Cette modernisation se base principalement sur la politique de l'Etat. L'Etat fixe le but à atteindre et établit une politique financière pour arriver à concrétiser son projet. Les matériaux de construction dans notre pays dépendent des aléas de la vie. Prix du pétrole, guerre ou crise politique font que les prix explosent à tout moment rendant le prix de la construction inaccessible pour le citoyen lambda.
Nous devons trouver un consensus entre Etat, mairie, architecte, industriel, promoteur immobilier et financier. Il doit y avoir des concours d'idée pour l'innovation du logement, des matériaux et les procédés. On peut établir un groupement d'intérêt entre, l'architecte, l'ingénieur et la société de construction. L'Ordre des architectes doit s'impliquer pour ne pas tomber sur le cas de l'architecte qui est géomètre, ingénieur et entrepreneur à la fois. Il faut multiplier les concours. Il faut oublier cette histoire inefficace d'agrément. Le résultat est très parlant.
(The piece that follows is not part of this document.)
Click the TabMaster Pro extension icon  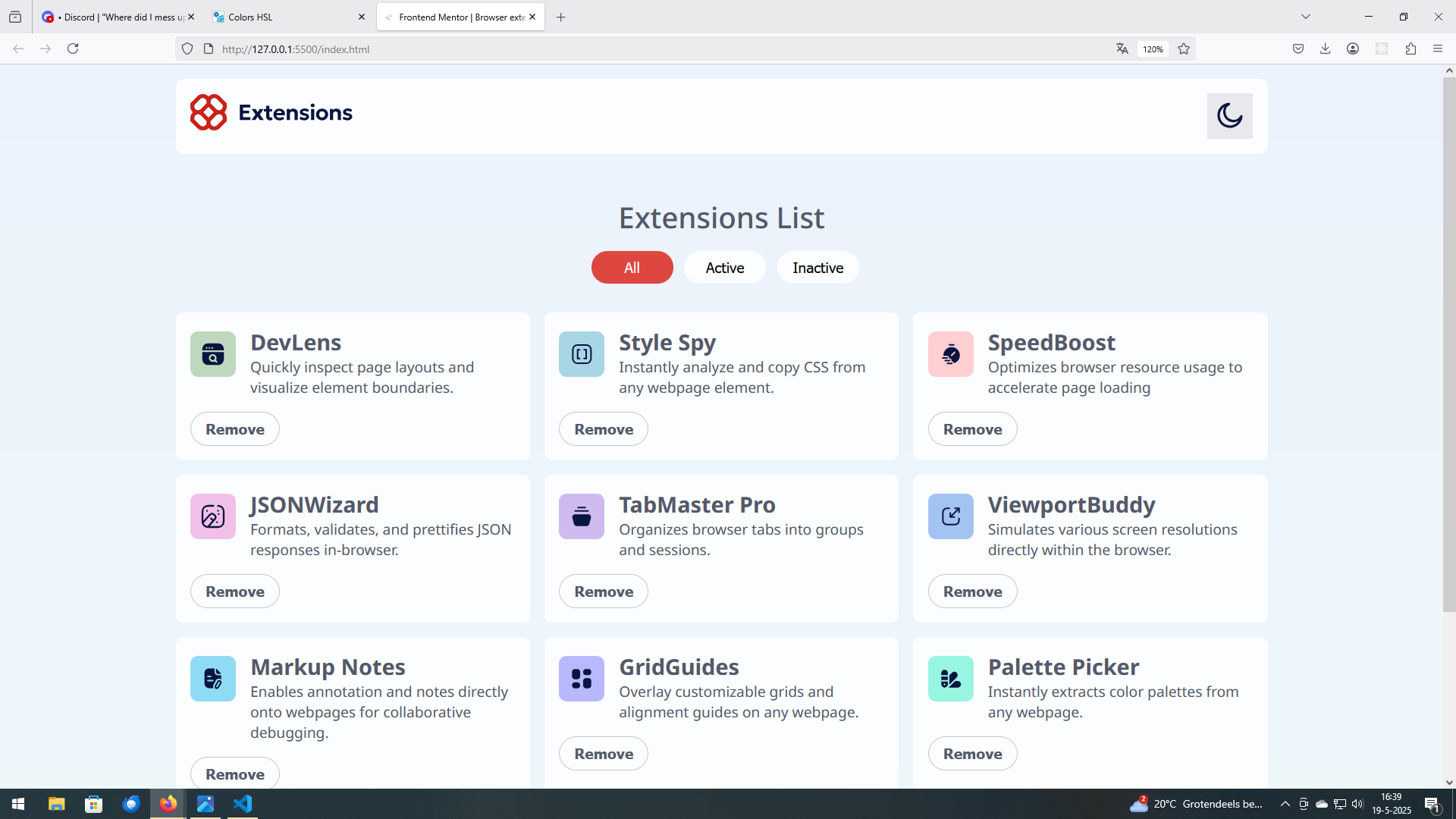(582, 516)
Si vous aviez carte blanche pour réaménager un quartier comme Adjamé ou le Plateau, quelle serait votre priorité absolue ?
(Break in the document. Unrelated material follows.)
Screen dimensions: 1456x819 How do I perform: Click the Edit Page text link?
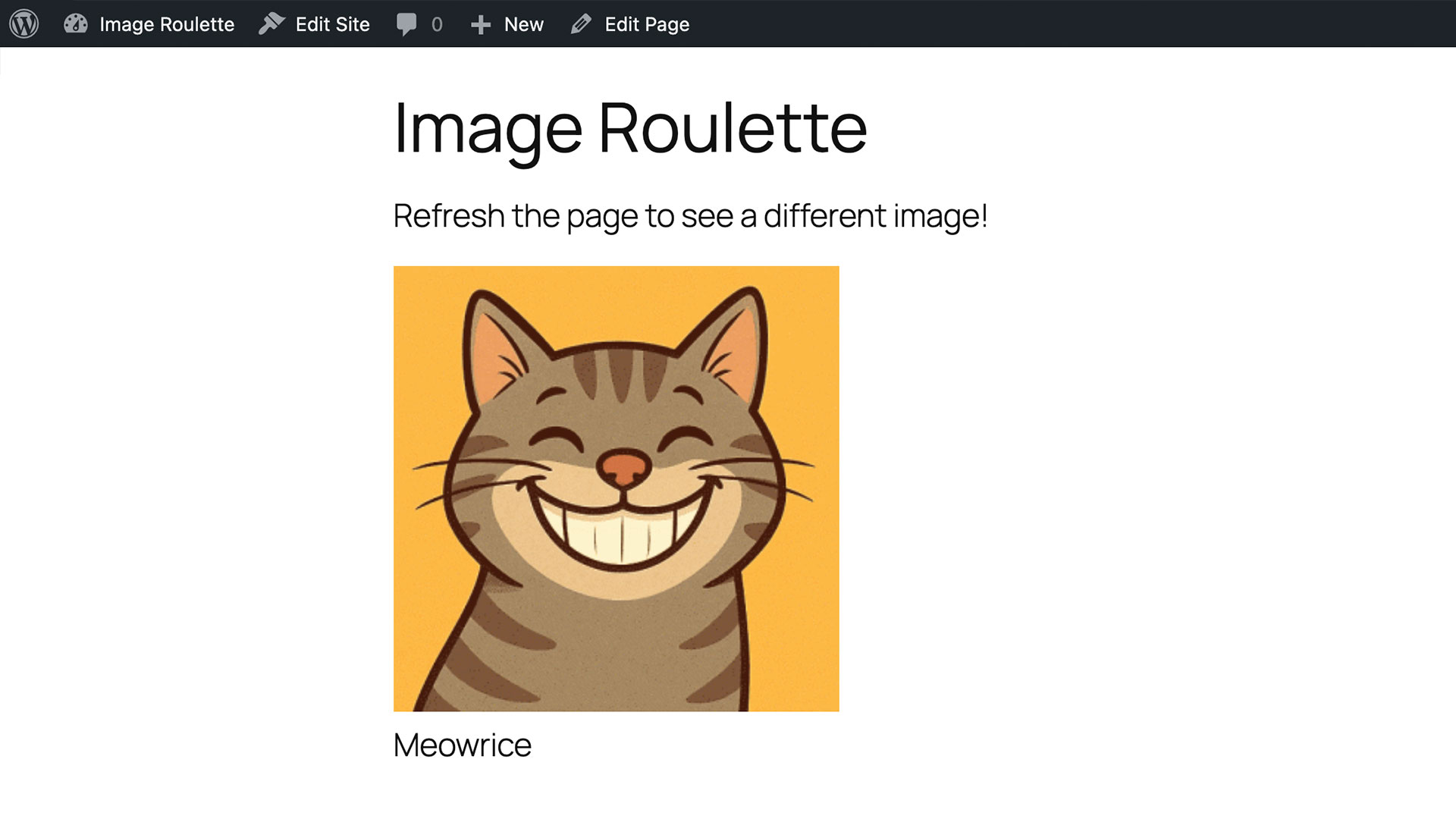pos(646,24)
L'histoire de ces deux quartiers est différente à chacun. Le Plateau était un quartier résidentiel pour les européens et Adjamé était un quartier pour les ivoiriens. Au passage des années, Plateau est devenu le quartier des affaires avec une faible population qui y réside. On peut préciser que cette dernière a tendance à vieillir. Par ailleurs, Adjamé petit-à-petit est devenu un pôle commercial majeur du District Autonome d'Abidjan. Elle attire plusieurs millions de visiteurs par jour, en faisant un point névralgique du commerce en Côte d'Ivoire.
Dans les deux cas nous sont face à une requalification de ces quartiers. Le travail doit commencer par la restructuration des voies. Il faut hiérarchiser la circulation dans les deux zones. Il faut surtout prioriser les sens uniques. Aussi, il faut construire plusieurs parkings.
Dans le cas d'Adjamé, il faut protéger le domaine public par une réglementation simple et claire. L'occupation du domaine public doit être une source de revenu pour l'Etat. Les commerçants ne peuvent pas avoir plus de marchandise sur le trottoir qu'à l'intérieur du magasin. Cette pratique est observée également au plateau comme dans plusieurs quartiers du District d'Abidjan.
Il faudrait aussi établir un horaire à l'activité commerciale. L'arrêt précis à telle heure. Afin que le service des éboueurs fasse son travail. Mais, si les commerçants laissent leurs marchandises sur place. Ça va poser le problème d'entretien des lieux.
Si vous deviez définir le bâtiment idéal pour la Côte d'Ivoire de 2030, à quoi ressemblerait-il ?
Généralement, l'ivoirien a un esprit jeune. Il aime la modernité. Nos architectes, je parle des lauréats de l'Ecole Supérieure d'Architecture d'Abidjan, aiment la recherche, l'innovation et le défi de la vie moderne. L'architecture de 2030, on la voie déjà dans les projets d'école de nos étudiants. Ce sont des projets respectueux de l'environnement. Des immeubles avec deux ou trois couches de façades. Une première peau faite des murs extérieurs et des ouvertures, une deuxième peau faite de brises soleil et une paroi de végétation. Parfois, on peut avoir des revêtements du premier mur de façade comme le marbre, les carreaux de céramique ou les panneaux sandwiche. En théorie, ces éléments sont visibles sur les projets de nos candidats cependant, en 2030, la construction sera constituée d'un grand pourcentage de matériaux industrialisés.
Quel message lancez-vous aux jeunes qui hésitent entre les filières d'ingénierie classique et l'architecture ?
L'Ecole Supérieure d'Architecture d'Abidjan ne donne pas vraiment de conseil à un candidat qui doute. Souvent durant le teste d'accès, nous tombons sur ce cas de figure. Après discussion, le candidat est convaincu d'aller où il souhaite. Jamais nous ne disons à un candidat qu'il n'est pas fait pour l'architecture. On ne peut pas casser l'espoir d'un jeune. Sinon, Nous ne prenons que l'étudiant qui désire vraiment devenir architecte.